Je connais aujourd’hui l’écolier studieux
Découvrant le Platon, ravi par l’Odyssée
Car déjà, vous pliant à rythmer la pensée,
De cet amour du Beau qu’élaborent les dieux,
Vous sentîtes votre âme obscurément blessée !

Des vers inachevés comme votre destin
Tombaient de votre plume en cadences soudaines ;
Aux amis préférés, Pange, Fondat, Trudaine,
Vous les lisiez, parfois, — ce furent, incertains,
De naissans papillons essayant leurs antennes…
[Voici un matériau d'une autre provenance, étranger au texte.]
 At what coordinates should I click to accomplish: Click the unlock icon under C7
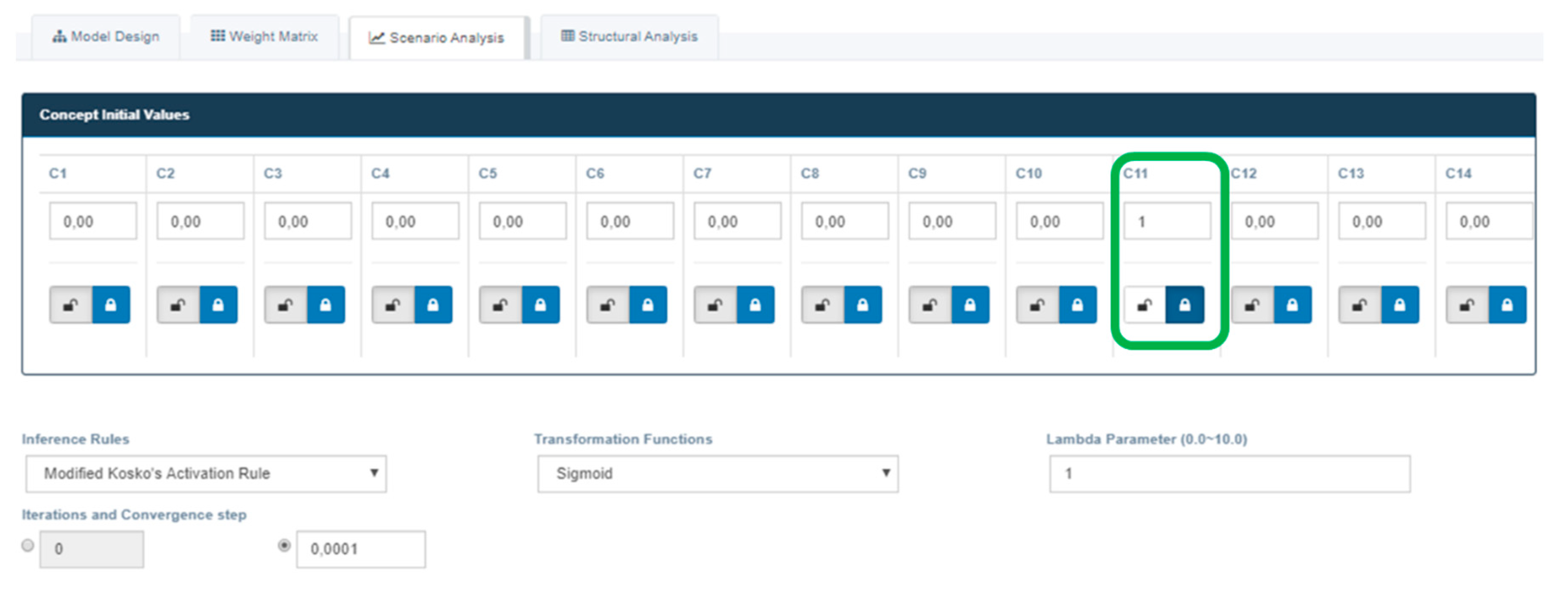pyautogui.click(x=715, y=304)
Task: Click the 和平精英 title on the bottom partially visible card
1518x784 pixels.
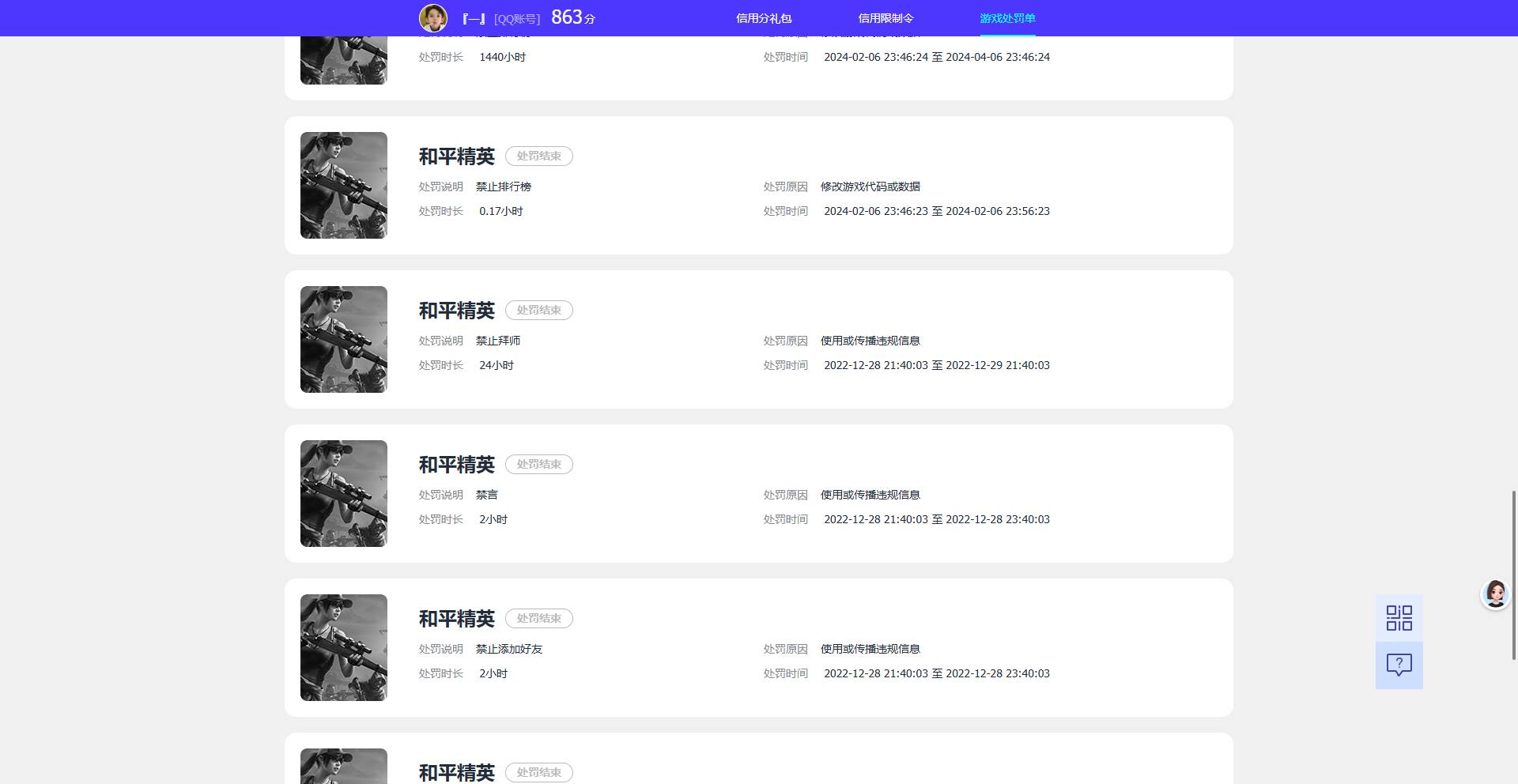Action: pos(457,772)
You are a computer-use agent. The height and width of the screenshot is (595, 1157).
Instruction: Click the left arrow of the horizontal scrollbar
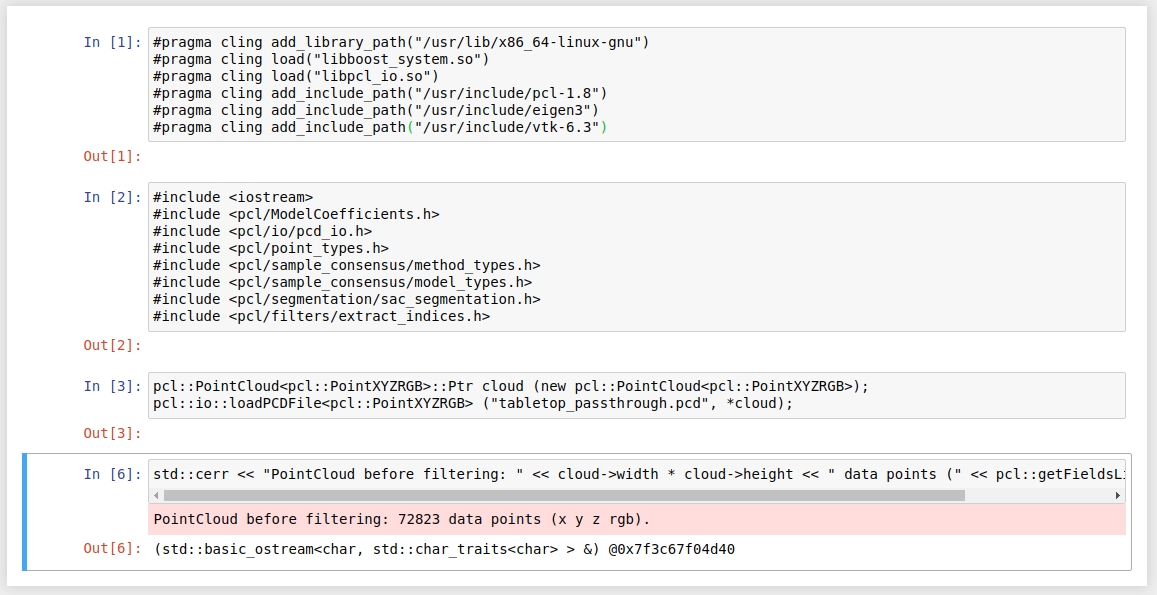pos(156,495)
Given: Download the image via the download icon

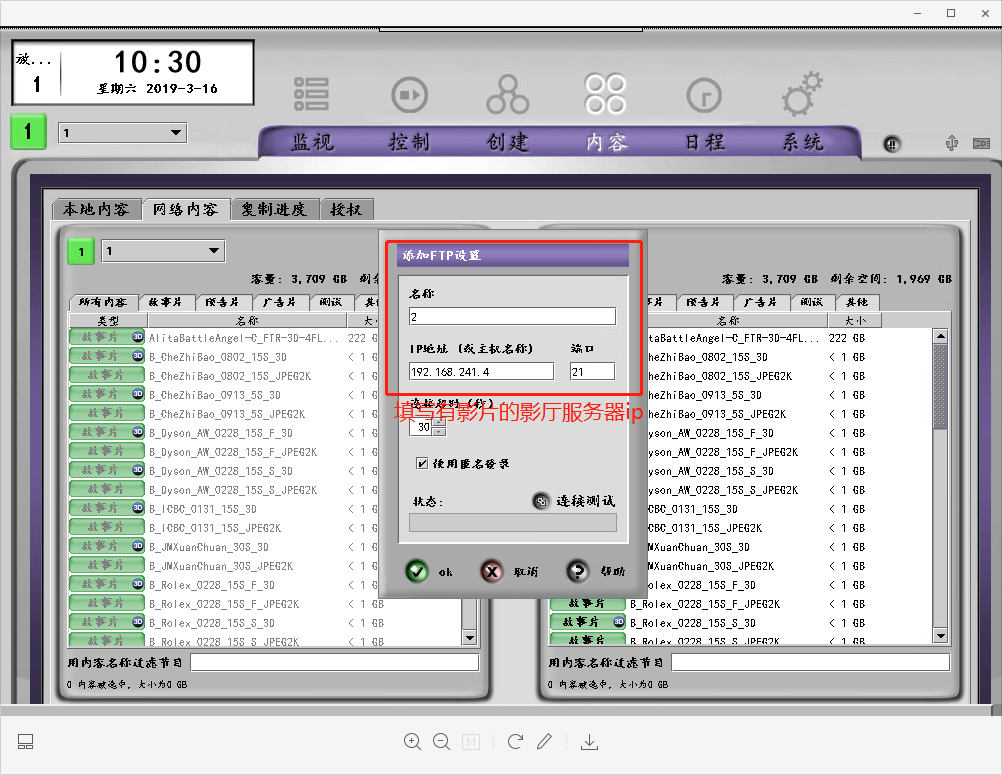Looking at the screenshot, I should 589,741.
Plus tard, j’ai rencontré le pèlerin fervent
Que possède sans doute une belle folie
Le long des clairs chemins de Suisse et d’Italie ;
Vous alliez, tête haute et les cheveux au vent…
Je vous faisais le don de ma mélancolie !

Avec vous, j’ai compté les étoiles au ciel
Et les flots alanguis du golfe de Sorrente ;
Sur l’horizon passaient quelques barques errantes…
Des femmes à la taille souple, au teint de miel,
Vous offraient en riant leurs fiasques odorantes.

Vous aimiez faire halte aux margelles des puits,
Cueillir ces fruits plus doux que la mangue des îles ;
Dans la paix qui s’allonge au pied des campaniles,
Il vous plaisait rêver les lumineuses nuits
Et les tendres matins de Crète et de Sicile…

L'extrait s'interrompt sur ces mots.